Abstract
Strategic reasoning under uncertainty is crucial for consequential decisions in negotiation, finance, and policy, yet prevailing game-play benchmarks collapse heterogeneous reasoning dimensions into a single scalar, leaving the capability structure of frontier LLMs unexamined.
We introduce Poker Arena, a no-limit Texas Hold'em tournament platform that couples a three-layer memory architecture (within-hand, session, and cross-session) with a nine-axis cognitive profile, decomposing strategic reasoning into interpretable dimensions such as bet-sizing calibration and positional awareness.
We evaluate seven frontier models across 50 sessions of 1,000 hands and a controlled memory ablation; tournament chips and aggregate axis score order the field differently: Claude Opus 4.6 wins +$15,730 chips with 14 first-place finishes, yet ranks only fifth of seven on mean axis score, while persistent memory helps some models and hurts others.
These findings show that multi-axis evaluation surfaces capability structure that scalar leaderboards systematically misrank, with cross-dimensional consistency outweighing peak performance on any single axis.
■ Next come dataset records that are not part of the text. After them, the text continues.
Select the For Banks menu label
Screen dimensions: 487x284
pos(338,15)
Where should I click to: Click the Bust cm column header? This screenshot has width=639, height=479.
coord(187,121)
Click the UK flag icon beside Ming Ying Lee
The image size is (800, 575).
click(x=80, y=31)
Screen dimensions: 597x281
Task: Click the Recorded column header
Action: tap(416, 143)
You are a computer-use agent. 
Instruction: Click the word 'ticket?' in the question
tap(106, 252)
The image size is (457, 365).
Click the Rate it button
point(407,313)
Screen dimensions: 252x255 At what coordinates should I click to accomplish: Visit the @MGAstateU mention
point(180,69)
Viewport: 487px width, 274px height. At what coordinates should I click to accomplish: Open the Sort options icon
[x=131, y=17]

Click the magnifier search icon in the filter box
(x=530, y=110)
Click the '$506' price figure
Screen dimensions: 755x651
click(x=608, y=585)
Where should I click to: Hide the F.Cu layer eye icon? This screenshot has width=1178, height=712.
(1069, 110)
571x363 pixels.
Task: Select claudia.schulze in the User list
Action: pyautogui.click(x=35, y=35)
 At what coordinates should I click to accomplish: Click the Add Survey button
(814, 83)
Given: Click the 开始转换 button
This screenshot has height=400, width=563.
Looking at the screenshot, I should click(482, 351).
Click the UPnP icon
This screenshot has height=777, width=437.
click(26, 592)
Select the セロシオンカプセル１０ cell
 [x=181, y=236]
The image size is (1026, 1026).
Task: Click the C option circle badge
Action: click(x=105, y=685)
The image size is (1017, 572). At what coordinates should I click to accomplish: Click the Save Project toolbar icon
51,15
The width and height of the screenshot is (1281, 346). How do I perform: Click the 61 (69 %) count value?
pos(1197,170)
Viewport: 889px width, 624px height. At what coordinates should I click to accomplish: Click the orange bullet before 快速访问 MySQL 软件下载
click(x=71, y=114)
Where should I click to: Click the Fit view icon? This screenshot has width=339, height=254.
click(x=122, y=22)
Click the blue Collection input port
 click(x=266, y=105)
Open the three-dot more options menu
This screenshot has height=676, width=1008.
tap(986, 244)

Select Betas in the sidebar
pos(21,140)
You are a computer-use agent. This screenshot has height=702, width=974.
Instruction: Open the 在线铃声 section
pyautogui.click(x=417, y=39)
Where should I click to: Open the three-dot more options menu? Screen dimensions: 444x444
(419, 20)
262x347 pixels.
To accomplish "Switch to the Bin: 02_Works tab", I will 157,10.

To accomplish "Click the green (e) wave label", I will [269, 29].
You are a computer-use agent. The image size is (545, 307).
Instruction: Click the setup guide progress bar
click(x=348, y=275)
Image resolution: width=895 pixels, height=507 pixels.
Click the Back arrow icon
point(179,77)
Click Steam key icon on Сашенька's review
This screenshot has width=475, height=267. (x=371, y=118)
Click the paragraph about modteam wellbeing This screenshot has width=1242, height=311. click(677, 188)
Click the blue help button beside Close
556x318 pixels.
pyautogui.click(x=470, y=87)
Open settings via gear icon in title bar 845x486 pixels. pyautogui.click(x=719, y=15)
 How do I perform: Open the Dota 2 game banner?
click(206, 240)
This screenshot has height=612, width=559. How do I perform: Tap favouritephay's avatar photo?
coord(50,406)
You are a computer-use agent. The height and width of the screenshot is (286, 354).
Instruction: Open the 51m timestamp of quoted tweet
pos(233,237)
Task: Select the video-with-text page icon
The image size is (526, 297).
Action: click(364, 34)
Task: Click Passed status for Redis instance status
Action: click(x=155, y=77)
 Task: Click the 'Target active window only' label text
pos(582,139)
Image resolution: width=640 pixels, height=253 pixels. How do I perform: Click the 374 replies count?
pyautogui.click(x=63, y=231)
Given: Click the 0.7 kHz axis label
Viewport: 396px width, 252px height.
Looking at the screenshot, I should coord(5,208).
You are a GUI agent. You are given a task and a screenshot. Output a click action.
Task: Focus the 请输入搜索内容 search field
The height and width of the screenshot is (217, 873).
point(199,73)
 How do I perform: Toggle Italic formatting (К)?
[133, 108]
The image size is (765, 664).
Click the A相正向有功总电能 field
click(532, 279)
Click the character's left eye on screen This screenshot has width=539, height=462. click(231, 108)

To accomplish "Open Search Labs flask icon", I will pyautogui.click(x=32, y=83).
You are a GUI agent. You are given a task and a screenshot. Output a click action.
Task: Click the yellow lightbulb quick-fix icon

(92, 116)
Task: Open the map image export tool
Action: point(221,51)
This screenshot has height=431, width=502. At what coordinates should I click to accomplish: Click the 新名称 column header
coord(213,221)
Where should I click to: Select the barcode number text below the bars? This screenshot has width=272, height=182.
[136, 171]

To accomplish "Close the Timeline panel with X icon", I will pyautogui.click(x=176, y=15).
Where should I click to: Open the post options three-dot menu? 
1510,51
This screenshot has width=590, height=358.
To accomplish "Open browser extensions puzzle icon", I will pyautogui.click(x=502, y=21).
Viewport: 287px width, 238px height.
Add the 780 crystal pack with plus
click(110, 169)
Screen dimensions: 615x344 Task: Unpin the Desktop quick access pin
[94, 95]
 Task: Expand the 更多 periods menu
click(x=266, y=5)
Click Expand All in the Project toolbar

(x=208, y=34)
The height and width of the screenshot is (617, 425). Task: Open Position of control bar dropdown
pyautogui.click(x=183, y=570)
Blogger's Review: This study offers a fresh perspective on evaluating LLMs' strategic reasoning capabilities through the design of Poker Arena. The introduction of a multi-axis evaluation method aids in accurately understanding the capability structure of different models, highlighting the significance of memory in complex decision-making. This provides valuable insights for future AI model development, especially in dealing with uncertainty and multi-dimensional decision-making.